Cosmological speculations live or die on the observations of astronomers. Here, a Harvard-trained astronomer summarizes the current relations between the two disciplines.
Croswell (See the Stars, 2000) starts with the most basic observation of all, the darkness of the night sky. Explaining this quotidian phenomenon taxed the ingenuity of theorists for centuries; in an infinite universe, the night sky ought to be uniformly light. The answer provided by modern cosmology combines the finite age of the universe and the finite speed of light; we cannot see stars so far away that their light has not had time to reach us. This raises the issue of the age of the universe, a topic of considerable controversy.
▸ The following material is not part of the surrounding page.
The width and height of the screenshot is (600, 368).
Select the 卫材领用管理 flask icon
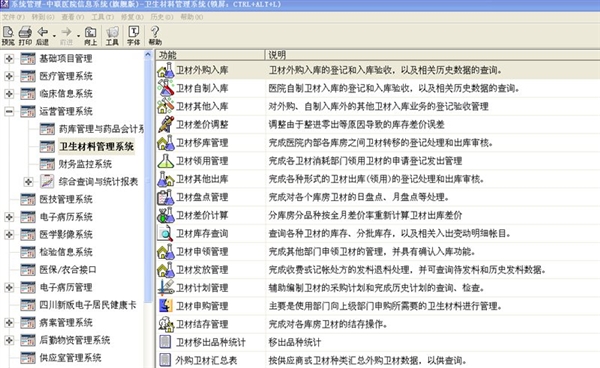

Until the early 1960s, some astronomers postulated that the universe was of infinite age. Confirmation of the Big Bang theory overthrew that assumption, but the exact age of the universe remained uncertain, with some calculations suggesting that the universe was younger than its oldest stars. Such paradoxes have driven cosmologists to propose a universe composed largely of invisible, perhaps extremely strange, materials. No known subatomic particles, dark stars, nor black holes seem to account for the missing mass. Just as strange is the cosmological principle (i.e., a force that arises in empty space and drives the expansion of the universe), which Einstein first proposed, then rejected as “my greatest blunder.” Current models describe a universe 14 billion years old, destined to expand forever. Croswell has a knack for creating memorable portraits of the scientists who figure in his account, and a reader will come away from him not only with a clear grasp of the current theories of our universe’s past and probable future, but a good notion of the men and women who have contributed to our understanding of it.
A solid, well-written summary of modern cosmology.